■ **Actions to take**:
1 > Decide whether each statement below agrees with the review. For each, answer yes or no and quote the exact words of the review that settle it. (a) In the Castle of Illusion remake, continues are unlimited on every difficulty level. (b) DuckTales Remastered reuses the original backgrounds in its levels. (c) The review says the new story sequences in DuckTales Remastered always feel forced.
2 > Return the part of the review that begins at the words "Castle of Illusion" and stop after the words "this time around.".

■ **Document passage**:

Castle of Illusion Starring Mickey Mouse is a perfect example of a remake done right. Everything that you loved from the original game is present, with added extras that will make you come back for more. As mentioned before, The difficulty found in the original game is changed to fit a wider range of players, so veterans may want to play on a higher difficulty to get a challenge. No matter what level you play on, the continues are unlimited and checkpoints are more plentiful, so all the controller smashing deaths you experienced with the Genesis game are less painful here. My favorite thing about the game is that it is a scarier, more mature adventure that Mickey takes us on this time around.
This game has a scary monster tree, fueled by greed…
…a shocking jack-in-the-box Clown, alone, forsaken, and would KILL for a friend……
….scary underwater monster babies, isolated, unloved, alone, abandoned, outcast and vicious…
…..and a mysterious, fantastic new villain!
4. DuckTales Remastered
DuckTales Remastered is an HD upgrade done right. No shortcuts have been taken – every level has been given new backgrounds and animations, from the jungles of the Amazon to spaceships on the moon, with Scrooge McDuck vibrantly popping off the screen, Everything looks and sounds slick, with new story sequences bulking up the action – they occasionally feel forced, but mostly contribute to drawing you further into the DuckTales world.

■ **Recorded information**:
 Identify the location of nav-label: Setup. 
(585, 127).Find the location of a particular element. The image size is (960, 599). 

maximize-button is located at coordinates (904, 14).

■ **Answers by item number**:
1 >
(a) Yes: "No matter what level you play on, the continues are unlimited"
(b) No: "every level has been given new backgrounds and animations"
(c) No: "they occasionally feel forced, but mostly contribute to drawing you further into the DuckTales world"

2 >
Castle of Illusion Starring Mickey Mouse is a perfect example of a remake done right. Everything that you loved from the original game is present, with added extras that will make you come back for more. As mentioned before, The difficulty found in the original game is changed to fit a wider range of players, so veterans may want to play on a higher difficulty to get a challenge. No matter what level you play on, the continues are unlimited and checkpoints are more plentiful, so all the controller smashing deaths you experienced with the Genesis game are less painful here. My favorite thing about the game is that it is a scarier, more mature adventure that Mickey takes us on this time around.